I still don’t get how this works, but diving headfirst into Jesus’ truth about life—that we lose it when we cling to it, and we find it when we let it go—can transfigure even the smallest “this life” things we experience. The hairs on our heads—what could be less soul-related?—are numbered and valued. Which I take to mean our stuff and our concerns matter too. Because we matter.
I didn’t know any of this then. I just knew we had escaped death—Bill’s death and my pain if he’d died—only to emerge thankful to God and more soul-aware than we might have been otherwise. We started our life together with the kind of spiritual relief that most people don’t fully feel until they are old enough to have dodged a hail of bullets. To use an overly and misused word, we were in awe. Something about that awe—maybe because it was from and toward God himself?—gave us a rich soil in which to grow our little marriage seedling. As if we were farming inside a terrarium.
It’s amazing what almost dying can do for a relationship. It can age a young marriage. In many ways, it did ours. We learned earlier than most that loving mightily is only possible in the shadow of dying. Loving is what our hearts long to do. Dying is what none of us can escape. The truth is, loving well is only possible when we die. Not just physical death someday, but daily death to myself. How else can I get out of the way and let Christ live through me?

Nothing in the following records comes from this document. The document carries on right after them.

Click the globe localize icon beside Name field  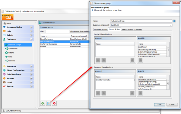coord(174,21)
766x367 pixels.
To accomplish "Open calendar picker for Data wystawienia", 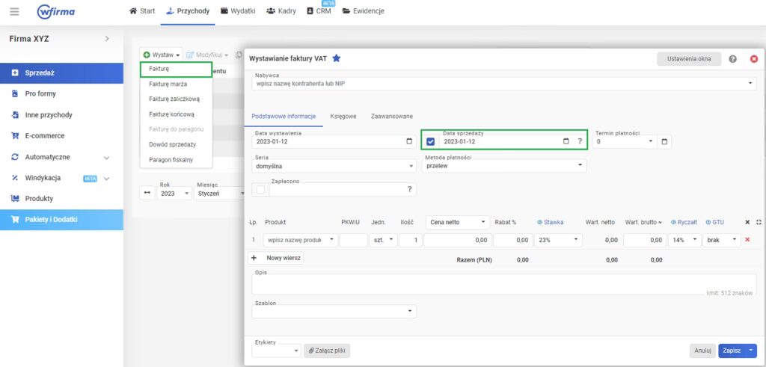I will [x=408, y=141].
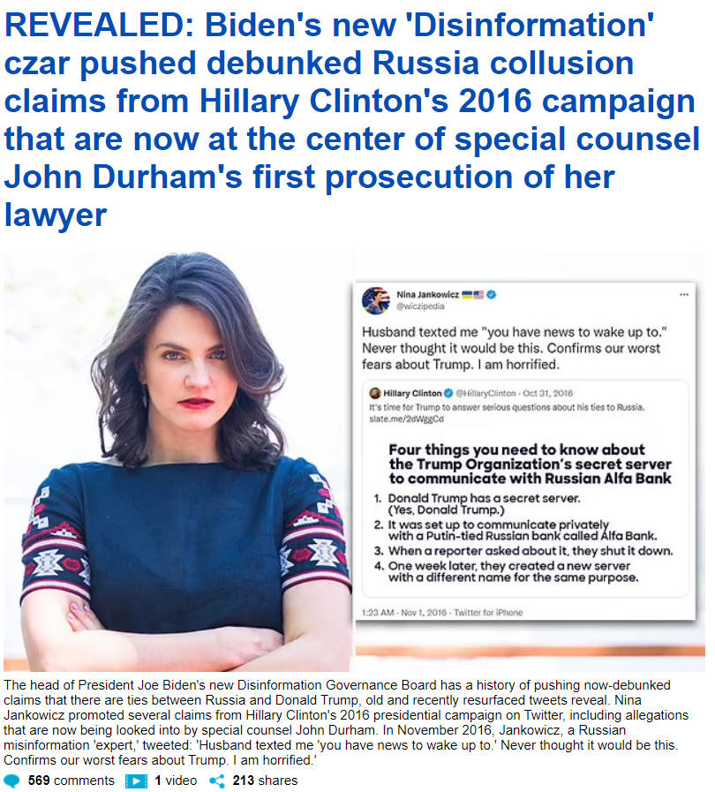Open the 213 shares link
The height and width of the screenshot is (792, 715).
coord(265,781)
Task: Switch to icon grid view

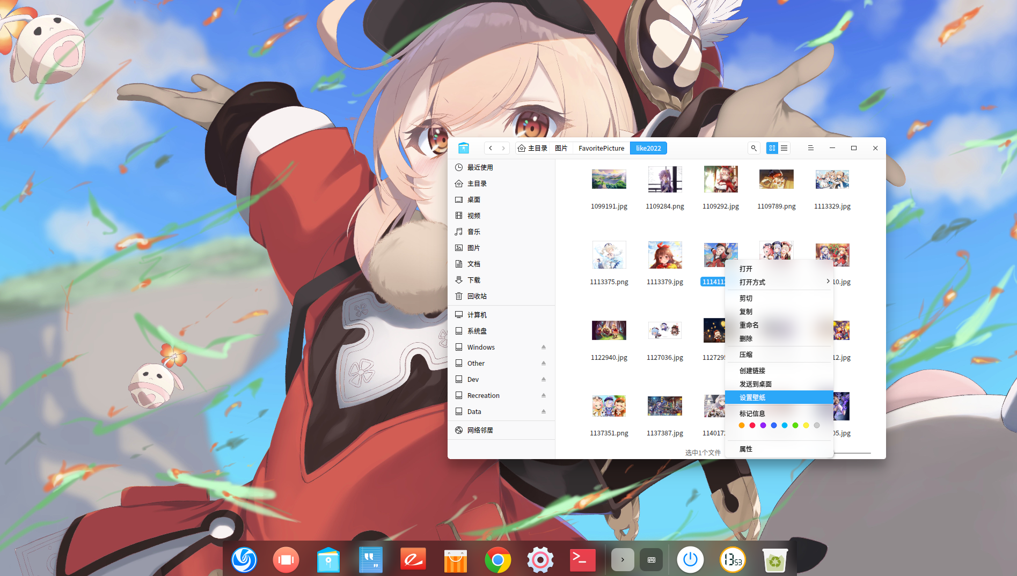Action: pos(772,148)
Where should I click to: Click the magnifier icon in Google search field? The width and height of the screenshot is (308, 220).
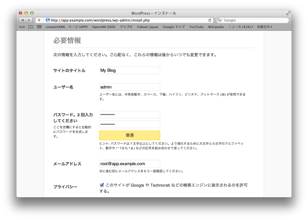click(x=220, y=20)
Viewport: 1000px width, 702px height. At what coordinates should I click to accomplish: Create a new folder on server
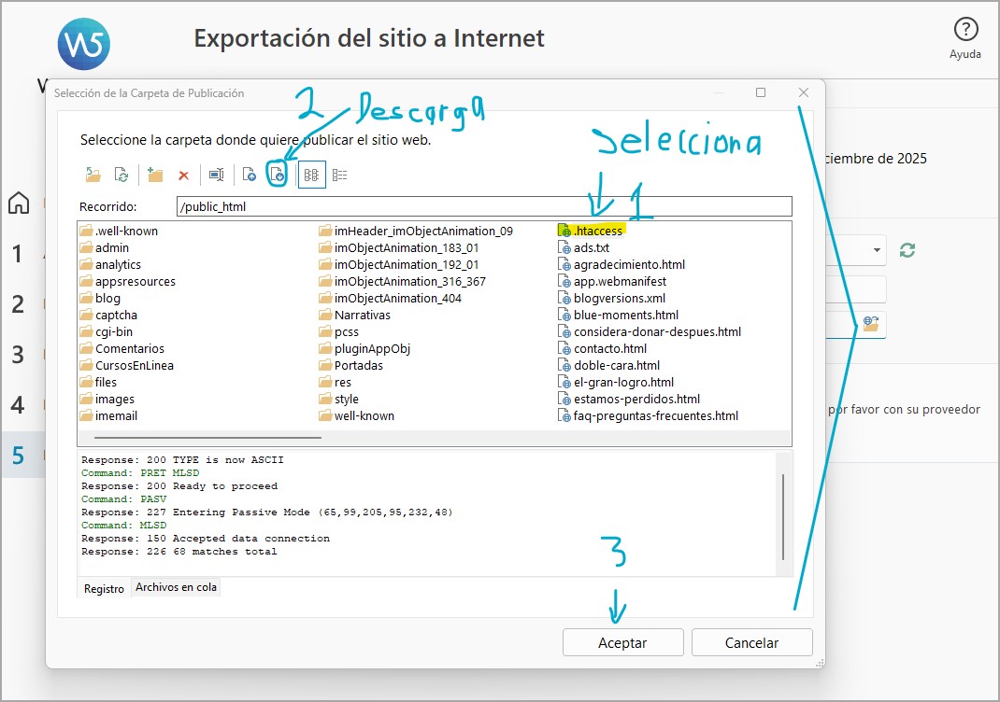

And almost dying can make an old marriage young. My parents were exhibiting a touch of the crankiness that comes with aging when my Dad was diagnosed with lung cancer. In the 18 months that followed, the cord between them that had become just a tad crooked straightened out into this lovely line of marital bliss—I’m not exaggerating, ask anyone who knows them—until my Daddy finally left this earth. The prescience of death gave them an anti-aging inoculation against the ills of long, later-life marriage. This serum didn’t just fend off cantankerousness, it all but eradicated it.
I’m not saying almost dying can make you nicer to each other. And I admit actually dying is very different from almost dying followed by the reprieve of living. But proximity to death does implant a reminder that today could be the last day. If this word is my last, this gift, this meal, this moment, this purchase, this decision, this embrace, this restriction, this permission, this touch, this kiss, then I’d want to make it memorable. Or important. Or at least nice.
But is having a nice marriage the end goal? We not only didn’t want one of those when we started out, we were afraid of settling for one. I’m guessing you feel the same way. You’d rather to raise the bar, not lower it. You know married love can be, as Job said, “stronger than death.” And you don’t want that strength to weaken or fade.
You also know what it feels like, if only for a ghost of a moment, for the plane that just took off with your love on board to crash in your imagination. To entertain, late at night all alone, the “what if” of disaster. To sense the eventuality of every living thing—death—becoming the now.
For some reason, learning that “human existence is as frail as a breath” (Psalm 39:11, NLT), for us, led to a keen understanding that we were “travelers passing through.” Once I knew it and he knew it, we could know it together. (I’ve discovered this: If I don’t grasp truth as me, we won’t as us.) Because life is a temporary state, marriage is a temporary state, too.
Which can make for a miraculous now.